#### TASK BRIEF
Write out each line below exactly as it appears.
-- RAW DATA follows --
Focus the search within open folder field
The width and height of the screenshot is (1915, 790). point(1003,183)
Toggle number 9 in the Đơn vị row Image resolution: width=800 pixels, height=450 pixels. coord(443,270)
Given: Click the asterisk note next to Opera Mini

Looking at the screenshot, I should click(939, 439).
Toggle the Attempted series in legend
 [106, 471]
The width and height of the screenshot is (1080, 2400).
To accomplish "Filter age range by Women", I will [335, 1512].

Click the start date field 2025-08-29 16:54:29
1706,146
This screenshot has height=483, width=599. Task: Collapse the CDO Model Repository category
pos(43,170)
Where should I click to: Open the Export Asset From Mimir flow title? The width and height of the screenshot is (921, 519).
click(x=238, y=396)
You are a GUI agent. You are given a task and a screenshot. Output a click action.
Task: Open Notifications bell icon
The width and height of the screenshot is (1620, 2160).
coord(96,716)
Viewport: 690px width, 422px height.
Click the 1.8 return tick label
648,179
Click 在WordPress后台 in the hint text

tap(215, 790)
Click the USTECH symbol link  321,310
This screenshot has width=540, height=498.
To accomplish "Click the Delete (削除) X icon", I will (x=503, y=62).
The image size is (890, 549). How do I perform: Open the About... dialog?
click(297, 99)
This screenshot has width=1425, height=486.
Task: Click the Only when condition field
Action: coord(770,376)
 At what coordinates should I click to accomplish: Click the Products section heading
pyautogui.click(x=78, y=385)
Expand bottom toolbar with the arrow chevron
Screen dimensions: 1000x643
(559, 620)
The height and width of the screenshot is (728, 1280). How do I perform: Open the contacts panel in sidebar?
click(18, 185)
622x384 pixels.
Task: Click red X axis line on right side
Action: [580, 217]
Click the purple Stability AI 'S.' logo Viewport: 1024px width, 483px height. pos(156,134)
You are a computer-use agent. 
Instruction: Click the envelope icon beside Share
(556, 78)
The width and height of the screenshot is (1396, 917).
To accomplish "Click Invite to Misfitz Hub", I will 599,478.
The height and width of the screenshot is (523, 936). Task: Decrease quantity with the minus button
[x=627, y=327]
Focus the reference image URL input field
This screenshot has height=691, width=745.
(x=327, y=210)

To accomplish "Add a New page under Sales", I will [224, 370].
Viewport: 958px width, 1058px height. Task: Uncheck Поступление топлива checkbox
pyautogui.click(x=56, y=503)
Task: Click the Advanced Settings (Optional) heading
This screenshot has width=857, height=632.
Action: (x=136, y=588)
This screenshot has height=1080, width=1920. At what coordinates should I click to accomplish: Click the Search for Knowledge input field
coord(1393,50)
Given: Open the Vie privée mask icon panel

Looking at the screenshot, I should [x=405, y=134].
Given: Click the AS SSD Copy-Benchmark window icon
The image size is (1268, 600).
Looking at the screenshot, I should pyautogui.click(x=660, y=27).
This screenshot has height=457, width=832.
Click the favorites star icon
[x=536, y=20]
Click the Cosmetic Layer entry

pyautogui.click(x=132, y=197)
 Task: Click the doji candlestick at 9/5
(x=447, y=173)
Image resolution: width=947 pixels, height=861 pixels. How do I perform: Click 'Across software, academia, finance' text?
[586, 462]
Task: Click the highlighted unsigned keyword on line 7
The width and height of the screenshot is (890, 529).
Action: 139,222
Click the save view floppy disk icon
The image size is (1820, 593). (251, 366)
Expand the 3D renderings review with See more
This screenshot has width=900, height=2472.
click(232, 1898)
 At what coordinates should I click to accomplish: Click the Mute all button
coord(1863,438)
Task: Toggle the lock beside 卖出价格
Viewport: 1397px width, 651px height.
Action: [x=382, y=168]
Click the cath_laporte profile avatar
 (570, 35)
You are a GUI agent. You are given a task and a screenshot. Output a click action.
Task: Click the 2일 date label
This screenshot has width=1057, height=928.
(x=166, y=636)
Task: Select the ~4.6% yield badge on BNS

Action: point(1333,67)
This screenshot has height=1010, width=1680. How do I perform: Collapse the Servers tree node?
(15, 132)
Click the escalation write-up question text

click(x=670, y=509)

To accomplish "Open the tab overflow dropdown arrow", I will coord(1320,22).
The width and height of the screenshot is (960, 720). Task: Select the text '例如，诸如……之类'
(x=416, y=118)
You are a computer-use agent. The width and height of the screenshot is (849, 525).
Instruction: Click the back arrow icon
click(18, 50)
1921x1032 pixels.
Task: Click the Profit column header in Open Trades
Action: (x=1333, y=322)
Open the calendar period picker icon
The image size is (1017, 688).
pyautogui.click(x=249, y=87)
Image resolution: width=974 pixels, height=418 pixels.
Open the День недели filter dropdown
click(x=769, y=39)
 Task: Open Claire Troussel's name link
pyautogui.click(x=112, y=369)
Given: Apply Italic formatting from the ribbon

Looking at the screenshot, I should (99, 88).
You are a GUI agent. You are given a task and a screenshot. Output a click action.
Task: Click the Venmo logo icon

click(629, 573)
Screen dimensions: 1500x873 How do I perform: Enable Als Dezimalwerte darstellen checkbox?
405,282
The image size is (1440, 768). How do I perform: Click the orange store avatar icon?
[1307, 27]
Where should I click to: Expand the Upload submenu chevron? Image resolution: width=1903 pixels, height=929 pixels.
-- RAW DATA concluded --
#### RESULT FOR THIS EXERCISE
Focus the search within open folder field
The width and height of the screenshot is (1915, 790). point(1003,183)
Toggle number 9 in the Đơn vị row Image resolution: width=800 pixels, height=450 pixels. coord(443,270)
Given: Click the asterisk note next to Opera Mini

Looking at the screenshot, I should click(939, 439).
Toggle the Attempted series in legend
 [106, 471]
The width and height of the screenshot is (1080, 2400).
To accomplish "Filter age range by Women", I will [335, 1512].

Click the start date field 2025-08-29 16:54:29
1706,146
This screenshot has height=483, width=599. Task: Collapse the CDO Model Repository category
pos(43,170)
Where should I click to: Open the Export Asset From Mimir flow title? The width and height of the screenshot is (921, 519).
click(x=238, y=396)
You are a GUI agent. You are given a task and a screenshot. Output a click action.
Task: Open Notifications bell icon
The width and height of the screenshot is (1620, 2160).
coord(96,716)
Viewport: 690px width, 422px height.
Click the 1.8 return tick label
648,179
Click 在WordPress后台 in the hint text

tap(215, 790)
Click the USTECH symbol link  321,310
This screenshot has width=540, height=498.
To accomplish "Click the Delete (削除) X icon", I will (x=503, y=62).
The image size is (890, 549). How do I perform: Open the About... dialog?
click(297, 99)
This screenshot has width=1425, height=486.
Task: Click the Only when condition field
Action: coord(770,376)
 At what coordinates should I click to accomplish: Click the Products section heading
pyautogui.click(x=78, y=385)
Expand bottom toolbar with the arrow chevron
Screen dimensions: 1000x643
(559, 620)
The height and width of the screenshot is (728, 1280). How do I perform: Open the contacts panel in sidebar?
click(18, 185)
622x384 pixels.
Task: Click red X axis line on right side
Action: [580, 217]
Click the purple Stability AI 'S.' logo Viewport: 1024px width, 483px height. pos(156,134)
You are a computer-use agent. 
Instruction: Click the envelope icon beside Share
(556, 78)
The width and height of the screenshot is (1396, 917).
To accomplish "Click Invite to Misfitz Hub", I will 599,478.
The height and width of the screenshot is (523, 936). Task: Decrease quantity with the minus button
[x=627, y=327]
Focus the reference image URL input field
This screenshot has height=691, width=745.
(x=327, y=210)

To accomplish "Add a New page under Sales", I will [224, 370].
Viewport: 958px width, 1058px height. Task: Uncheck Поступление топлива checkbox
pyautogui.click(x=56, y=503)
Task: Click the Advanced Settings (Optional) heading
This screenshot has width=857, height=632.
Action: (x=136, y=588)
This screenshot has height=1080, width=1920. At what coordinates should I click to accomplish: Click the Search for Knowledge input field
coord(1393,50)
Given: Open the Vie privée mask icon panel

Looking at the screenshot, I should [x=405, y=134].
Given: Click the AS SSD Copy-Benchmark window icon
The image size is (1268, 600).
Looking at the screenshot, I should pyautogui.click(x=660, y=27).
This screenshot has height=457, width=832.
Click the favorites star icon
[x=536, y=20]
Click the Cosmetic Layer entry

pyautogui.click(x=132, y=197)
 Task: Click the doji candlestick at 9/5
(x=447, y=173)
Image resolution: width=947 pixels, height=861 pixels. How do I perform: Click 'Across software, academia, finance' text?
[586, 462]
Task: Click the highlighted unsigned keyword on line 7
The width and height of the screenshot is (890, 529).
Action: 139,222
Click the save view floppy disk icon
The image size is (1820, 593). (251, 366)
Expand the 3D renderings review with See more
This screenshot has width=900, height=2472.
click(232, 1898)
 At what coordinates should I click to accomplish: Click the Mute all button
coord(1863,438)
Task: Toggle the lock beside 卖出价格
Viewport: 1397px width, 651px height.
Action: [x=382, y=168]
Click the cath_laporte profile avatar
 (570, 35)
You are a GUI agent. You are given a task and a screenshot. Output a click action.
Task: Click the 2일 date label
This screenshot has width=1057, height=928.
(x=166, y=636)
Task: Select the ~4.6% yield badge on BNS

Action: point(1333,67)
This screenshot has height=1010, width=1680. How do I perform: Collapse the Servers tree node?
(15, 132)
Click the escalation write-up question text

click(x=670, y=509)

To accomplish "Open the tab overflow dropdown arrow", I will coord(1320,22).
The width and height of the screenshot is (960, 720). Task: Select the text '例如，诸如……之类'
(x=416, y=118)
You are a computer-use agent. The width and height of the screenshot is (849, 525).
Instruction: Click the back arrow icon
click(18, 50)
1921x1032 pixels.
Task: Click the Profit column header in Open Trades
Action: (x=1333, y=322)
Open the calendar period picker icon
The image size is (1017, 688).
pyautogui.click(x=249, y=87)
Image resolution: width=974 pixels, height=418 pixels.
Open the День недели filter dropdown
click(x=769, y=39)
 Task: Open Claire Troussel's name link
pyautogui.click(x=112, y=369)
Given: Apply Italic formatting from the ribbon

Looking at the screenshot, I should (99, 88).
You are a GUI agent. You are given a task and a screenshot. Output a click action.
Task: Click the Venmo logo icon

click(629, 573)
Screen dimensions: 1500x873 How do I perform: Enable Als Dezimalwerte darstellen checkbox?
405,282
The image size is (1440, 768). How do I perform: Click the orange store avatar icon?
[1307, 27]
Where should I click to: Expand the Upload submenu chevron? Image resolution: width=1903 pixels, height=929 pixels.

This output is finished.